WASHINGTON — The Education Department will begin collection next month on student loans that are in default, including garnishing wages for potentially millions of borrowers, officials said Monday.
About 5.3 million borrowers are in default on their federal student loans.
The Trump administration’s announcement marks an end to a period of leniency that began during the COVID-19 pandemic. No federal student loans have been referred for collection since March 2020, including those in default. Under President Joe Biden, the Education Department tried multiple times to forgive millions of people’s student loans, only to be stopped by courts.
“American taxpayers will no longer be forced to serve as collateral for irresponsible student loan policies,” Education Secretary Linda McMahon said.
Beginning May 5, the department will begin involuntary collection through the Treasury Department’s offset program, which withholds payments from the government — including tax refunds, federal salaries and other benefits — from people with past-due debts to the government. After a 30-day notice, the department will garnish wages for borrowers in default.
The decision to send debt to collections drew criticism from advocates.
“This is cruel, unnecessary and will further fan the flames of economic chaos for working families across this country,” said Mike Pierce, executive director of the Student Borrower Protection Center.
Harvard sues Trump administration: Harvard University announced Monday that it is suing the Trump administration to halt a freeze on more than $2.2 billion in grants after the institution said it would defy the administration’s demands to limit activism on campus.
In a letter to Harvard this month, the Trump administration called for broad government and leadership reforms at the university as well as changes to its admissions policies. It also demanded that the university audit views of diversity on campus and stop recognizing some student clubs.
Harvard President Alan Garber said the university would not bend to the government’s demands.
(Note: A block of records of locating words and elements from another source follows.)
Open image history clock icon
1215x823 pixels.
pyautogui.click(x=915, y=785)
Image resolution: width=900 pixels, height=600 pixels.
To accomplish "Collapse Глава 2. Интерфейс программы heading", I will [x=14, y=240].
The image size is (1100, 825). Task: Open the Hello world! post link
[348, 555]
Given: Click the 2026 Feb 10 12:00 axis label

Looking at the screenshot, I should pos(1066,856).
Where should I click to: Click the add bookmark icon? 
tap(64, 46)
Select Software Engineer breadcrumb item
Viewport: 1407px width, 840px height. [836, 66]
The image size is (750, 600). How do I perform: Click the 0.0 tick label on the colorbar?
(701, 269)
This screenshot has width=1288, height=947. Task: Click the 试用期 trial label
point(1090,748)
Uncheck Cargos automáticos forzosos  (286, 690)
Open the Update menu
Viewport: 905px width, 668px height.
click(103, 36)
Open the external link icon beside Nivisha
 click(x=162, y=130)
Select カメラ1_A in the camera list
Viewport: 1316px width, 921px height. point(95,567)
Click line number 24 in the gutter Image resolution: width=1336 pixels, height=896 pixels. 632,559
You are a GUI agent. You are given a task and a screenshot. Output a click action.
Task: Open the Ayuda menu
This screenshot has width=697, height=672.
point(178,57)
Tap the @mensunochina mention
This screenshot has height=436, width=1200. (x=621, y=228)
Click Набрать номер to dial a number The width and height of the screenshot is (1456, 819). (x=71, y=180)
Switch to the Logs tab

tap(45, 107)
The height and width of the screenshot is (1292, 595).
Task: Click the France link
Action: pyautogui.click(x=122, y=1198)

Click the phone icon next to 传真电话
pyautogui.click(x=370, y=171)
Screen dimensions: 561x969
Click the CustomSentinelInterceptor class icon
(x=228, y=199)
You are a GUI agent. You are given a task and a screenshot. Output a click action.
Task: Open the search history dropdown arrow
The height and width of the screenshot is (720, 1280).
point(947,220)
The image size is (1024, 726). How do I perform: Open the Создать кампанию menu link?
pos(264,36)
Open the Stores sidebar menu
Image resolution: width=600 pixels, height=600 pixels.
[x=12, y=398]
Hours later, the government froze billions of dollars in federal funding.
“The Government has not — and cannot — identify any rational connection between antisemitism concerns and the medical, scientific, technological, and other research it has frozen that aims to save American lives, foster American success, preserve American security, and maintain America’s position as a global leader in innovation,” the university wrote in its lawsuit.
“Nor has the Government acknowledged the significant consequences that the indefinite freeze of billions of dollars in federal research funding will have on Harvard’s research programs, the beneficiaries of that research, and the national interest in furthering American innovation and progress.”
The university frames the government’s demands as a threat not only to the Ivy League school but to the autonomy that the Supreme Court has long granted American universities.
For the Trump administration, Harvard presents the first major hurdle in its attempt to force change at universities that Republicans say have become hotbeds of liberalism and antisemitism.